I want to use this post more as a brainstorming session to work out an idea that’s been circling in my brain (spinning, if you will) since I read the introduction to Joseph Roach’s Cities of the Dead this past weekend.

In my Shakespeare and Political Philosophy course this semester, we’ve been reading Richard II. In the course we’re connecting all kinds of interesting and seemingly very relevant political philosophy to it (Zizek and Elster to start with). But in reading Roach’s introduction for my performance studies class, I’m intrigued by the interesting light this alternative perspective shines on the play.

Through the lens of Roach’s arguments, this play can be read as a play about substitution (or substitution as usurpation) – substituting one monarch for another, how that process can happen, and what the consequences of that process are for a political and social system. Roach’s arguments about performance as surrogation seem to provide a way into the cultural and social fabric of this play. What allows for the substitution of one monarch for another? How does society need to be performed to, or what sort of realigning of the social fabric needs to take place, in order to allow this to happen? Especially when the traditional system, the circumstance of the original monarch’s death, is bypassed?

Roach argues that a culture cannot perform itself without also performing who and what it is not.

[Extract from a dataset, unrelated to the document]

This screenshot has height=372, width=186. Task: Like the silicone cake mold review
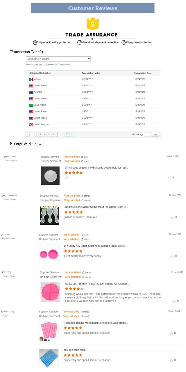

This sort of oppositional performance allows the performing culture to more clearly define itself. Transferring this paradigm from dealing with an entire culture to dealing with just one man, I wonder if this is what Bolingbroke seeks to do during Richard II. It seems that he is constantly (at least in the first several acts of the play) attempting to define himself be negating Richard. In 3.3, when Richard comes down from the castle at Bolingbroke’s request, Bolingbroke announces him with: “Stand all apart,/ and show fair duty to his majesty./ My gracious lord” (3.3.187). Presumably he kneels as he says these lines or makes some exaggerated gesture as he encourages his entourage to ‘perform’ the rituals of state. Perhaps, here, Bolingbroke is mocking the rituals associated with traditional monarchy and Richard’s reign in order to demonstrate that he, Bolingbroke, is not these rituals. His reign will somehow be different because it will not include such exaggerated requirements for pomp and circumstance. The problem at the end of the play and into Henry IV, of course, is that his reign is actually not that different and, therefore, he has stolen and stepped into the shoes of a legitimate monarch, rather than redefining the shoes and allowing himself to become legitimate through that redefinition.

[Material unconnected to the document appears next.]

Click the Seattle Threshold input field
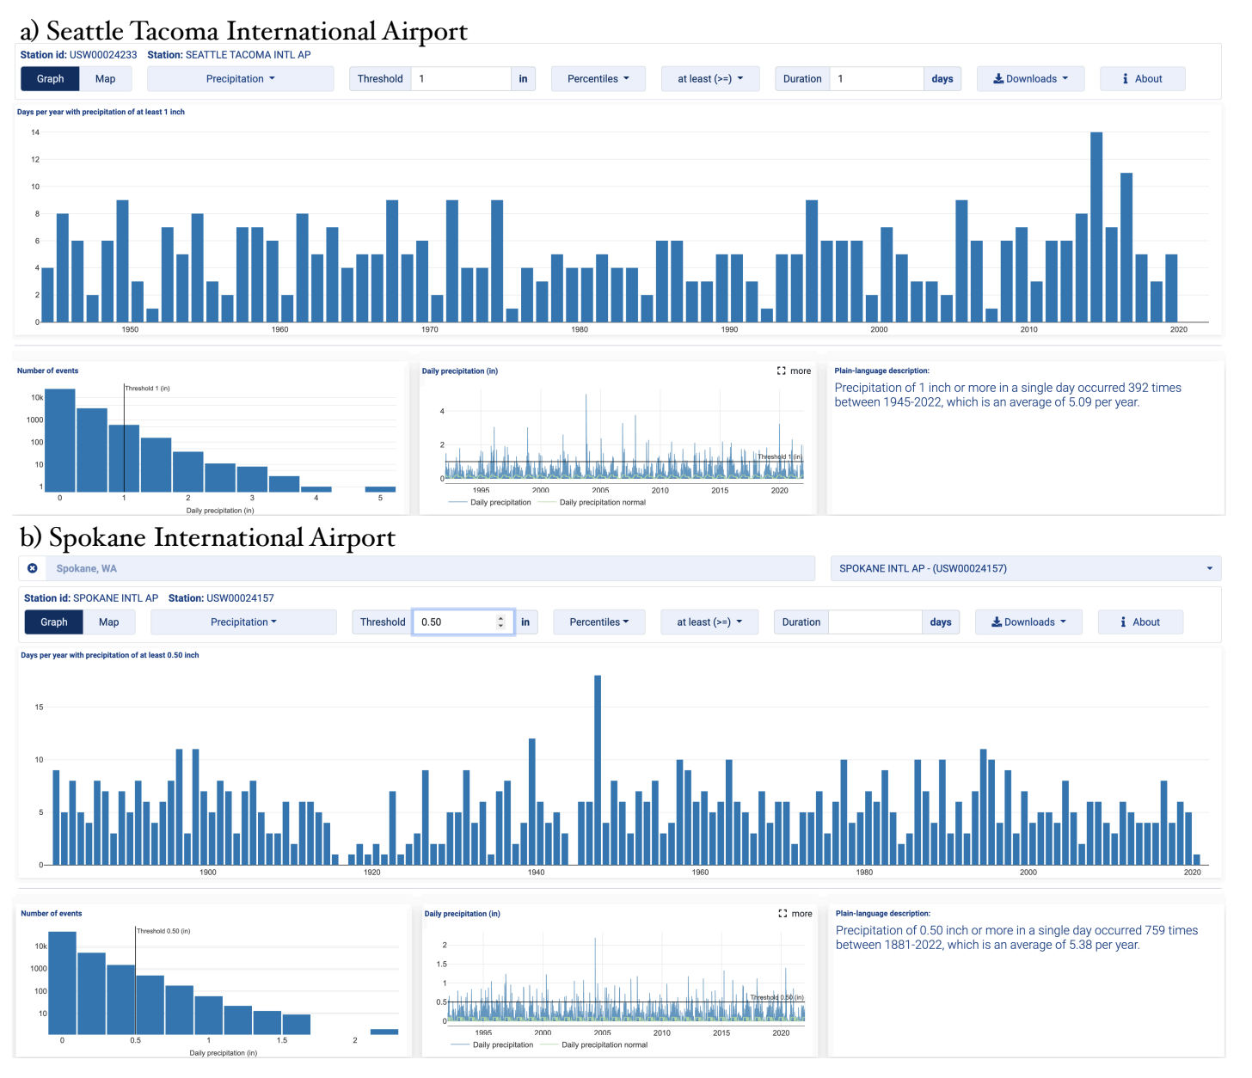click(460, 79)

Going off of this, I’m intrigued by the idea that Henry IV (both parts) then becomes a play about the English society “auditioning” different replacements for Richard. Henry is labeled as king in these plays, but all of the civil skirmishes between the nobles could be seen as their resistance of this substitute and their auditioning for the part. As Roach argues, the meaning of performance is most importantly the “process of trying out various candidates in different situations – the doomed search for originals by continuously auditioning stand-ins” (Roach 3).

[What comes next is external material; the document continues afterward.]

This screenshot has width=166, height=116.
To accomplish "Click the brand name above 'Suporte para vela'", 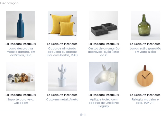I will (21, 95).
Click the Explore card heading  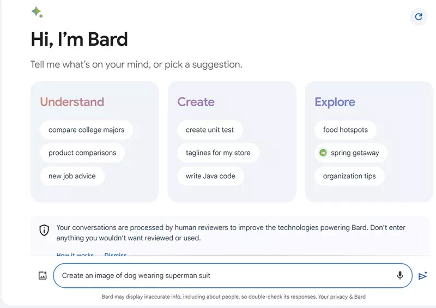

I’m not sure how to close in a way that gathers the scattered threads of all these thoughts. But I do think that Roach lends an interesting perspective when applied to this play and one that could maybe even reconcile itself with the political theorists that I originally read in conjunction with it. I’ll be thinking more about this. Oh, and I have a thing for Eddie Redmayne so if anyone knows of a video version of him playing Richard in the Donmar Warehouse production, please be kind and let me know.